Ao que devemos, então, estar atentos, refletir e pôr em prática? 

Convido o leitor a ler em voz alta as seguintes afirmações e a ter a coragem de se auto analisar e indicar em qual ou quais pode dizer: “Sim eu penso e faço isto”.

  1. Os meus filhos têm uma identidade e personalidade própria que eu respeito e admiro. Por isso observo, reforço, admiro e elogio de forma sincera aquilo que vejo neles;
  2. Os meus filhos são pessoas diferentes, e não uma posse ou prolongamento de mim próprio. Costumo ter muita atenção àquilo que são os seus talentos próprios e tento cultivá-los, sejam eles quais forem;
  3. Aquilo que eles são e como são, pode não ser nem meu mérito, nem minha culpa exclusiva. Tenho muita consciência que a educação e formação dos meus filhos é um processo complexo com múltiplas influências. Até certo ponto existe mesmo algo de transcendente;
  4. São eles que andam na escola, não sou eu mãe ou pai. Lembro-me disto frequentemente e respeito as conquistas e falhanços próprios de cada idade. Sei respeitar o ritmo e o espaço deles, são eles que estão a aprender e que escolhem os seus amigos. Procuro não perguntar que nota tiveram, mas antes o que aprenderam de novo;
  5. O meu(minha) filho(a) deve ter um espaço para se autorregular emocionalmente, devo confiar nas suas capacidades progressivas de lidar com frustrações e emoções negativas, é bom que não precise de mim;
  6. Eu sou muito atento(a) ao uso do telemóvel e outros ecrãs e redes sociais. Conheço bem os elevados riscos e faço um controlo e gestão séria e consistente. O(a) meu(minha) filho(a) não precisa de um telemóvel, muito menos um telemóvel cheio de tralhas apelativas estéreis e maléficas, precisa muito mais de falar, conversar, brincar com os outros e do meu tempo. E eu mostro isto pelo exemplo e desligo/silencio o meu telemóvel assim que chegamos a casa e garanto que jantamos todos à mesa e sem qualquer ecrã a falar ao lado ou em cima da mesa;
  7. A vida emocional é a base e estrutura do funcionamento intelectual, alguém fortemente deprimido fica disfuncional. Por isso, eu dedico tempo e atenção à nossa vida emocional enquanto família e à vida emocional dos meus filhos.
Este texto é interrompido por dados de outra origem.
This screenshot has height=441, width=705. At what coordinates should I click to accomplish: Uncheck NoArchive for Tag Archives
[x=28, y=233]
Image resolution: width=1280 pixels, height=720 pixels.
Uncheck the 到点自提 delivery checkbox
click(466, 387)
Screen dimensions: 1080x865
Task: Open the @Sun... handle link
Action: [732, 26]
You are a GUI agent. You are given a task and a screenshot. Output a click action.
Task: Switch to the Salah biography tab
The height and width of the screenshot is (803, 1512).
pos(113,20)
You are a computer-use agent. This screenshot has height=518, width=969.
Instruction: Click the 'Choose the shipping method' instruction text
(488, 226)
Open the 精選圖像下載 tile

Substituo, diariamente, a minha imensa preocupação pelos resultados escolares e pela entrada na faculdade ou curso XPTO, por tempo de qualidade passado com os meus filhos onde mostro que adoro estar com eles. Passo tempo a ajudar nas tarefas escolares, mas é ainda melhor quando conversamos sobre eles próprios, sobre nós, as nossas relações, sobre o mundo, sobre sonhos que temos, sobre aquilo que nos faz sentir bem e sobre aquilo que nos é mais difícil ou nos entristece;
  8. A escola é, por excelência, um lugar de socialização, de geração de amizades, de despontar de talentos e de descoberta do mundo e todos estes aspetos são mais importantes do que as notas do final do ano. Estou sempre a dizer isto aos meus filhos e mostro-o com palavras, gestos e comportamentos de forma muito frequente.

Podemos parar de querer produzir pequenos CEO dentro da escola? Podemos parar este frenesim desenfreado de querermos orientar para o sucesso em vez de orientar para o sentido da vida?

Educar para o sucesso é educar não para ser “o melhor”, mas para ser “uma pessoa um pouco melhor a cada dia”. 

Acreditamos nisto? Então, vamos cultivar esta ideia e pô-la em prática, com palavras, com gestos e sobretudo com amor.